Interestingly, the original teleplay has no child. A married couple moves into strange old mansion and it’s the neurotic wife who believes she’s losing her mind as she sees horrible little creatures. By putting a child at the center of the action, del Toro introduces his 9-year-old self, as it were, into the story: This is how he remembers the experience of seeing this movie.
If somehow the forces of evil had remained unseen and perhaps figments or externalizations of the little girl’s fragile emotions, this Dark might have retained its childhood power over all viewers. Alas, when little creatures climb out of a wall grate and scurry across floors and walls, baring fangs, snapping claws and staring with heartless beady eyes, you’ve gone from the world of Turn of the Screw to that of Gremlins.
The film also cheats a bit. You never quite understand the rules of the game: Where do the powers of these creatures come from that they’re able to turn electricity on and off or make sharp objects fly through the air?

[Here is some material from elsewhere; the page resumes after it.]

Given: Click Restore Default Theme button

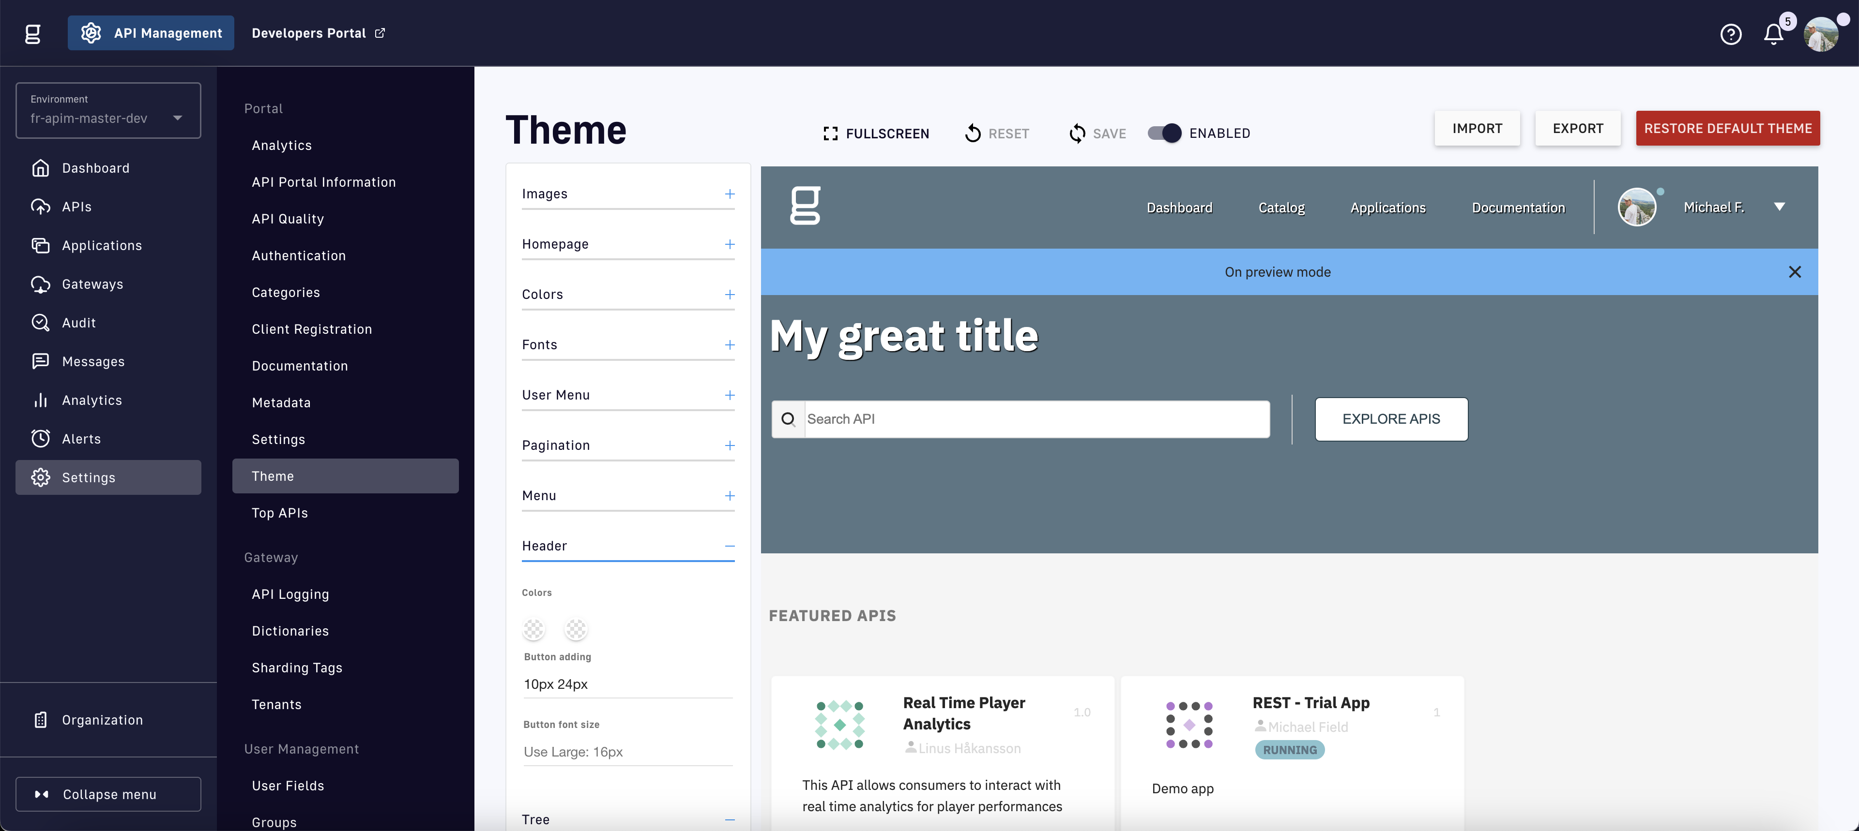Looking at the screenshot, I should (1728, 128).
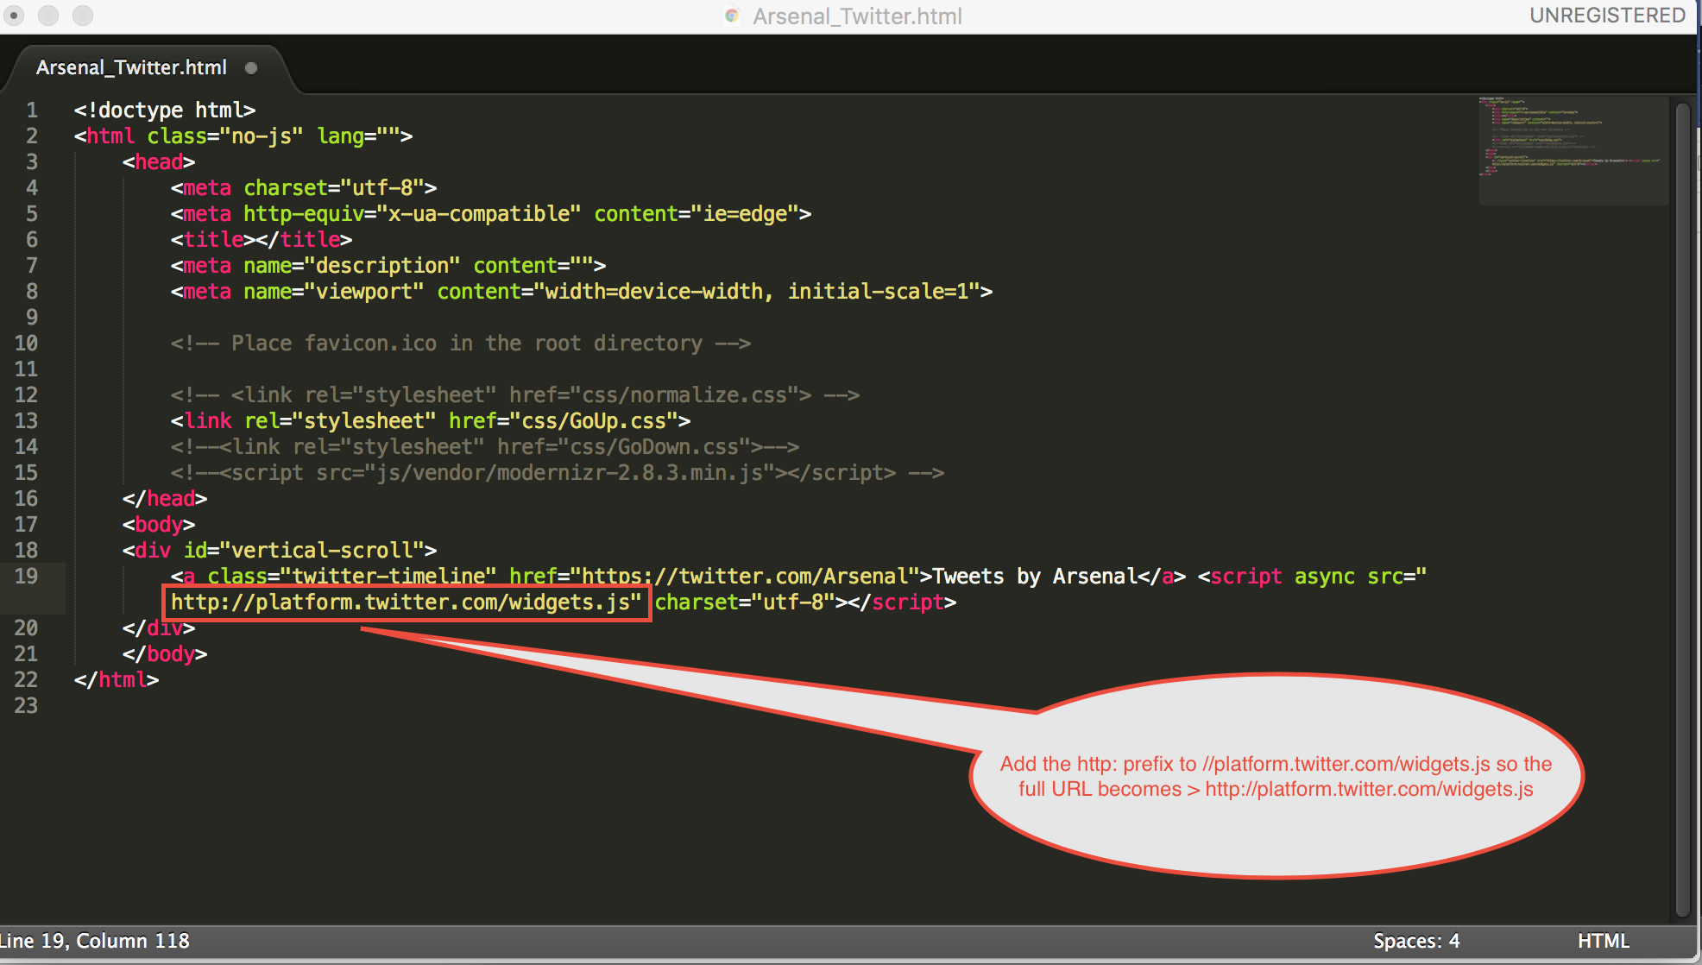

Shooting entirely on a large set and a few exteriors in Melbourne, Australia, Nixey shows himself much more of a visual artist than a dramatic one at this stage of his film career. What the film does best is to build up an atmosphere, richly detailed and mysterious, where anything evil is possible. It also manages at least for a while to get you into the head of its young protagonist and see the house and its grounds from her point of view. But the adults are very old stock characters, exasperatingly so, and the pay-off is nil. The title then becomes all too prophetic: You don’t need to be afraid of this dark.